American lawyer and clubwoman (1854–1939)

Fanny Hallock Carpenter Snell ('; October 8, 1854 – May 10, 1939) was an American lawyer and clubwoman. She was the first woman to win a case before the New York Court of Appeals and the President of the New York State Federation of Women's Clubs.

== Biography ==
She was born as Fanny Hallock Rouse in Rainbow, Connecticut, in 1854 to Elizabeth (née Hallock) and Thomas Henderson Rouse. Her father Thomas Henderson was a Congregational minister.

She was educated at Mills College in California. Hallock married Philip Carpenter, son of Alonzo P. Carpenter, on September 3, 1880, then trained to become a lawyer after her marriage. She graduated from the New York University Law School in 1896.

Her husband died and she later married Edward Lee Snell. He also predeceased her.
========================================================================
Continue the biographical excerpt on Fanny Hallock Carpenter Snell from the point where it stops.

Screenshot grounding data
========================================================================
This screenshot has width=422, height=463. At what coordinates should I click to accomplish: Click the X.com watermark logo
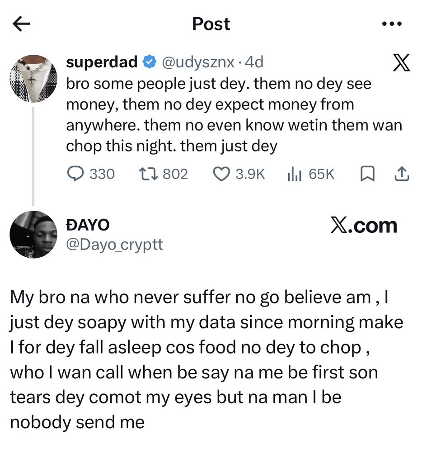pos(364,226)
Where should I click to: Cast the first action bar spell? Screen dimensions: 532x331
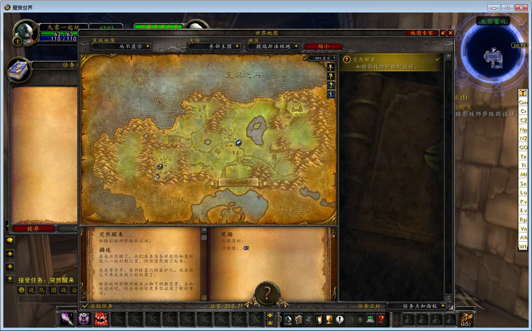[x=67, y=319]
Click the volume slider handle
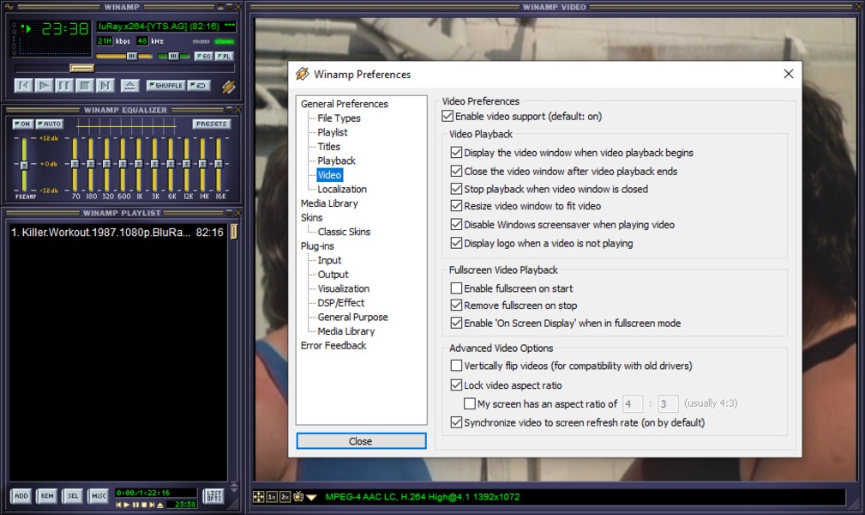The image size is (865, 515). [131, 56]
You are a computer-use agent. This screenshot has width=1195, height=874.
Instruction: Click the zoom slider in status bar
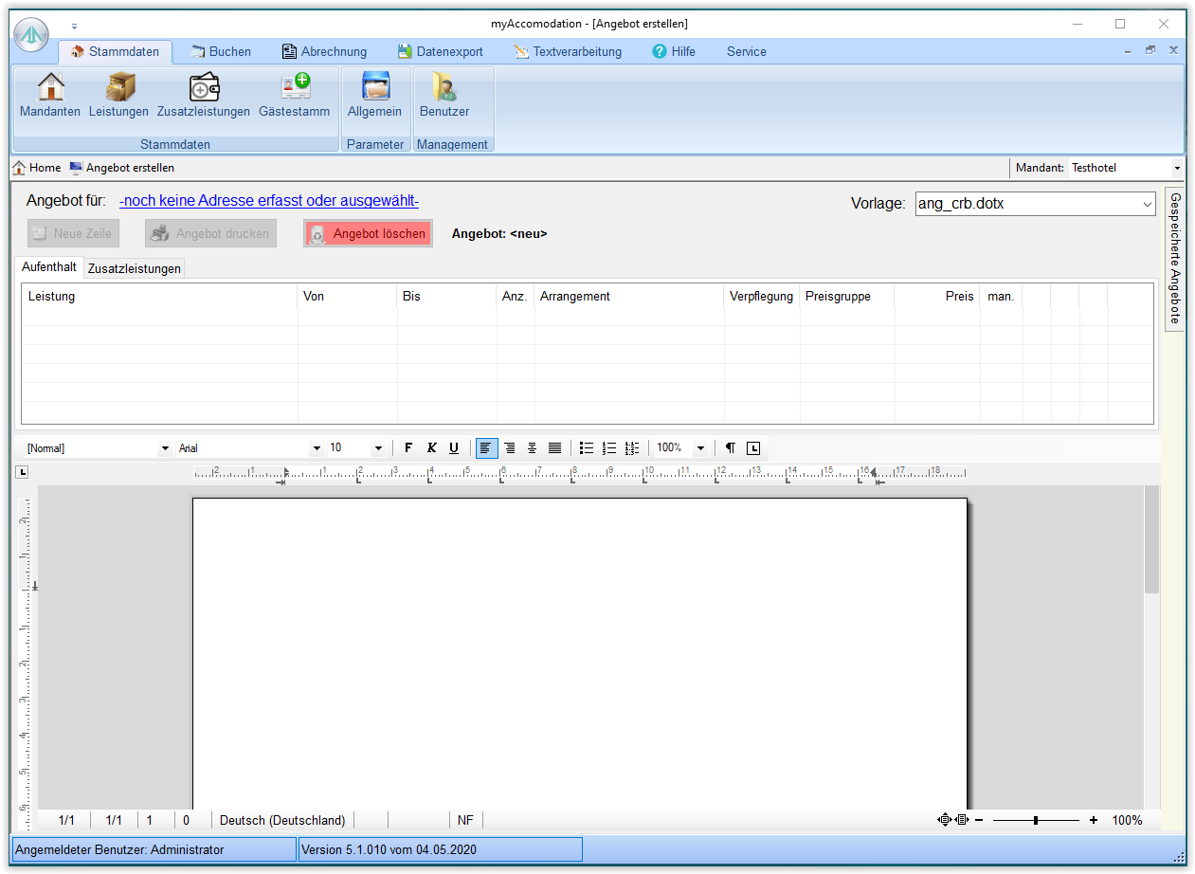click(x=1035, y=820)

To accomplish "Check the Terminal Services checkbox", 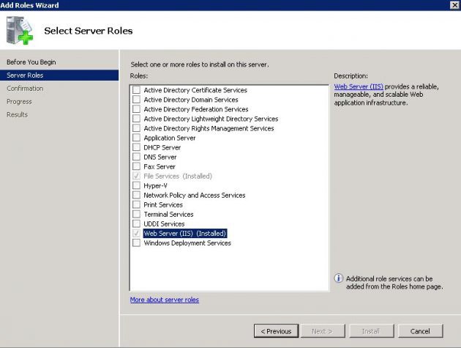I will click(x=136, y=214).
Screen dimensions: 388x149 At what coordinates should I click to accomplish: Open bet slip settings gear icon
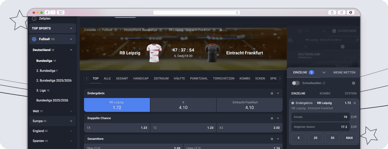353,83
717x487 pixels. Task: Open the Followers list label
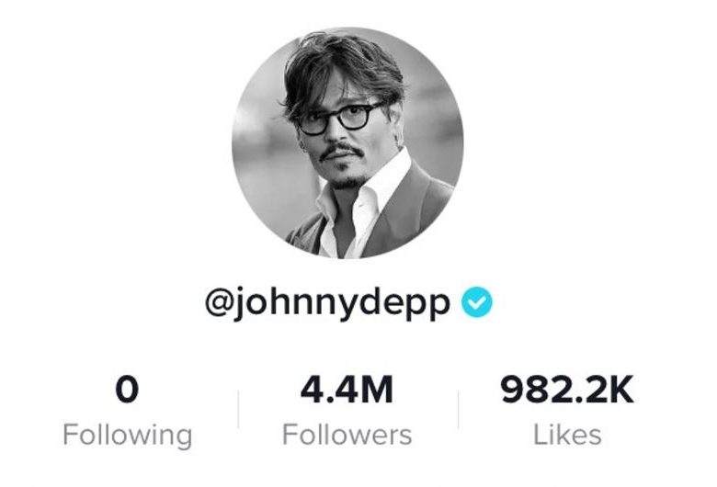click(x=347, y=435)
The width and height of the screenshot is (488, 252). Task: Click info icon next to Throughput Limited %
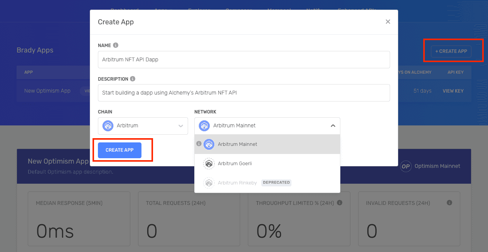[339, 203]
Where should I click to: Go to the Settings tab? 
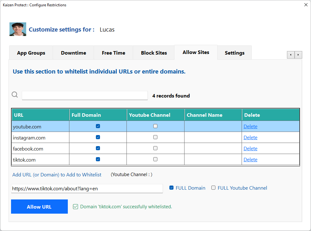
========================================================================
** Exercise response **
She became the first woman to win a case before the New York Court of Appeals. In 1902, she testified at a Congressional hearing at the United States House of Representatives that was considering a proposal to adopt a constitutional amendment against polygamy.

In 1896, Carpenter joined the American women's club Sorosis, then became president of the organisation in 1907. She was also elected president of the New York State Federation of Women's Clubs in 1909.

She lived in Manatee County, Florida. She died on May 10, 1939. She was buried in Manasota Cemetery.